(Dow Jones) In Washington, almost anything will fly if you can make an argument it will benefit the middle class.

It worked for the National Association of Insurance and Financial Advisors, which fought a recent proposal that would have made all financial advisors act in clients' best interests.

While that sounds like common sense, NAIFA President Thomas Currey argued requiring advisors to put clients in better investments would mean "many middle-class families will be priced out of the financial security process--or scared off from even trying."

This argument carried more weight than you'd think. A plan to enact the tougher standard disappeared from Sen. Christopher Dodd's (D-Conn.) bank reform bill last month and appears unlikely to return soon.

The insurance group's claim has a kernel of truth. Insurance advisors' clients do tend to be slightly less wealthy than those of large Wall Street brokerage firms. About one-fifth have $250,000 or less to invest, making them too small to attract Wall Street's attention, according to Cerulli Inc. (Never mind that four-fifths do have that much money.)

But insurance advisors aren't the only option for the merely moderately wealthy, and they're not the cheapest one either. Besides alternatives such as target-date funds, which involve no advisor at all, take a look at the cost of hiring an advisor by the hour.

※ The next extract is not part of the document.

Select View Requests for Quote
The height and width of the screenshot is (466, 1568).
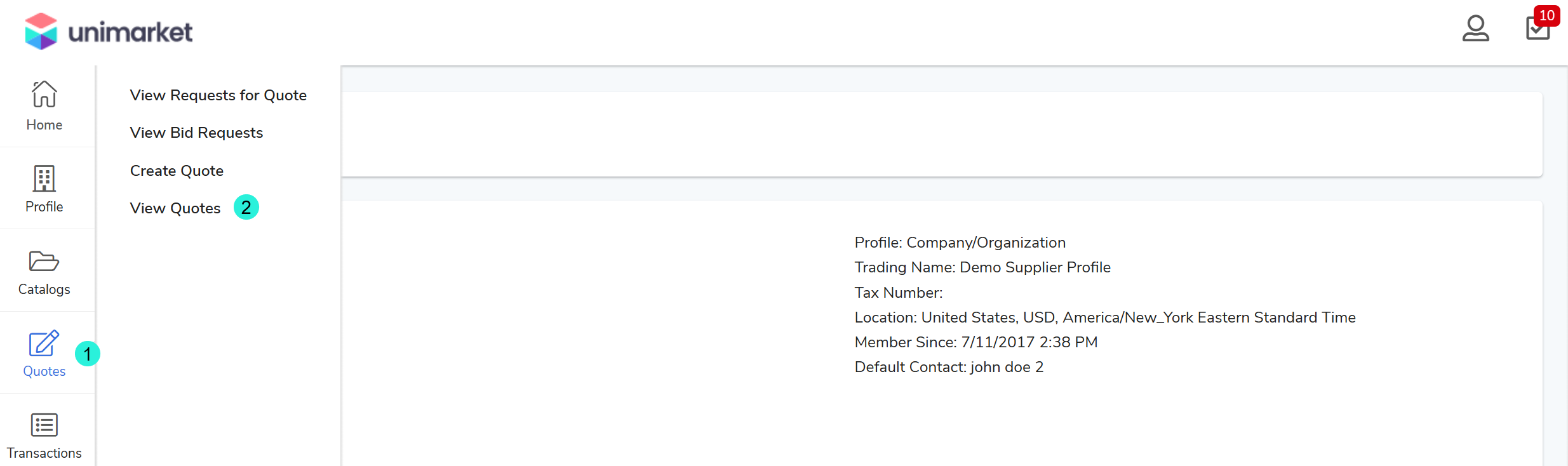(218, 95)
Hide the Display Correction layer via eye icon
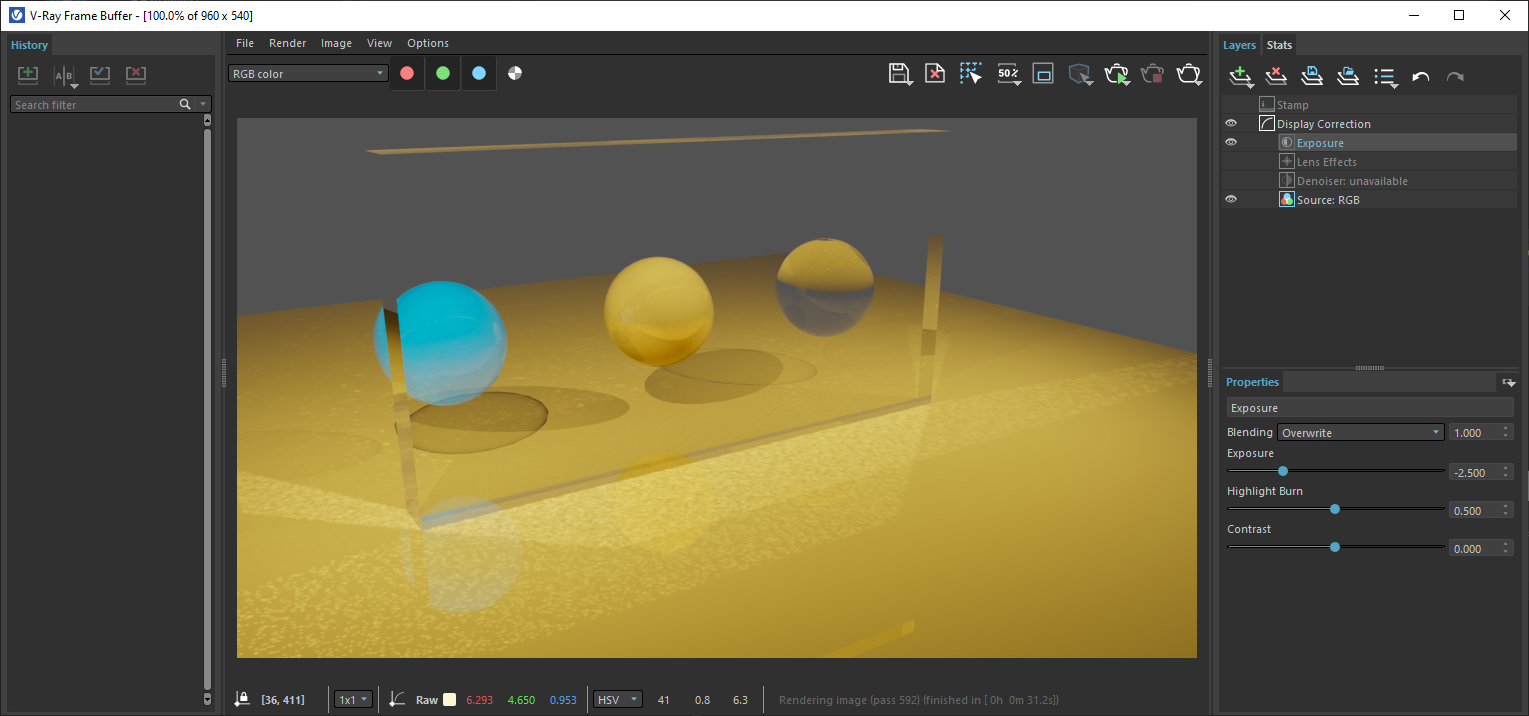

Rates for these advisors--who are already required to recommend the best available investment--vary, but the average is widely thought be $150 to $300.

At that cost, a typical 10-hour financial plan would run $1,500 to $3,000, no matter how much money you have. For an investor with $200,000, it translates to a fee of about 1.5%. Of course, up-front costs aren't all. This type of financial advisor, by acting directly in their clients' interest, is far more likely to recommend a low-cost index mutual fund, the type of holding often endorsed for mom and pop by financial experts ranging from Morningstar Inc. to Yale endowment manager David Swensen.

The ongoing cost of the Vanguard 500 Index Fund for an account that size is 0.09%. (The advisor would likely mix in some bond funds, but overlook that for simplicity's sake.) While this investor may buy more hours of financial advice in future years, the ongoing cost of this arrangement is otherwise minimal, about $177 a year, based on the initial amount.

Now look at what an investor is likely to pay when they get financial advice through an insurance advisor, where commissions take the place of an hourly rate. An investor with $200,000 would probably be shepherded into a load mutual fund or a variable annuity. Again for simplicity's sake, let's look at a load mutual fund. Variable annuities, whatever their merits, should be more costly anyway because they add an insurance component to the package.

The "A" share class of the Growth Fund of America, one of the most popular load mutual funds, charges investors with $200,000 an up-front sales charge of 3.5%, or $7,000. But the fund also has higher ongoing fees to compensate the fund and the advisor. These are 0.76% of the value of the investment, or $1,467 a year, in our case.